A line belongs in the answer only if it contains the word "This"; copy every such line from the listing below.

DATASET CONTENT Block Start

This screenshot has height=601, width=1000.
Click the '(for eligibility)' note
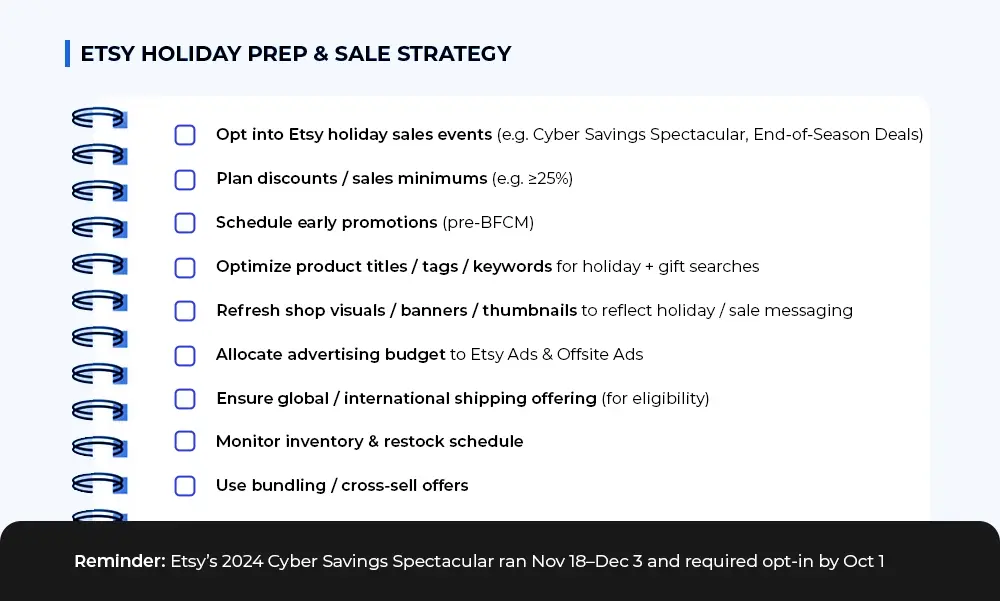coord(655,398)
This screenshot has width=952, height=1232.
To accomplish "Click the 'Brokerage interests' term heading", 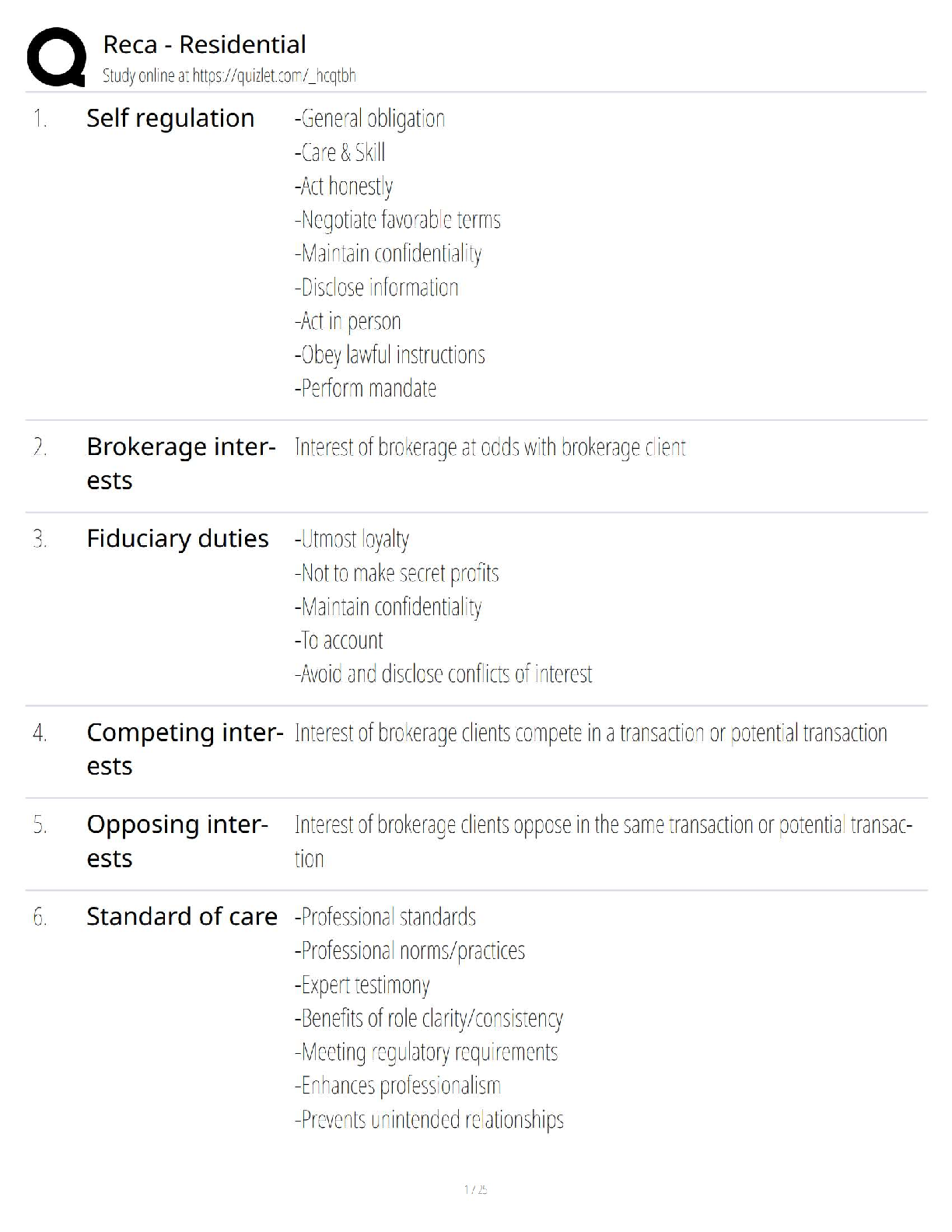I will pyautogui.click(x=180, y=463).
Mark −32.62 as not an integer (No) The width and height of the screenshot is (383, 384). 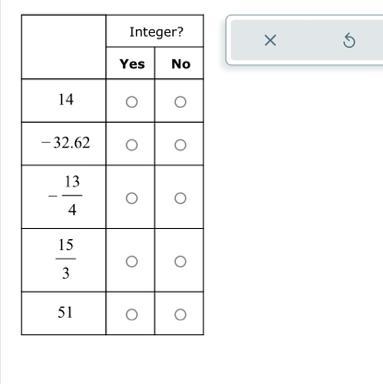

DATASET CONTENT Block End

# EXERCISE RESPONSE
This screenshot has height=601, width=1000.
This screenshot has width=952, height=1232.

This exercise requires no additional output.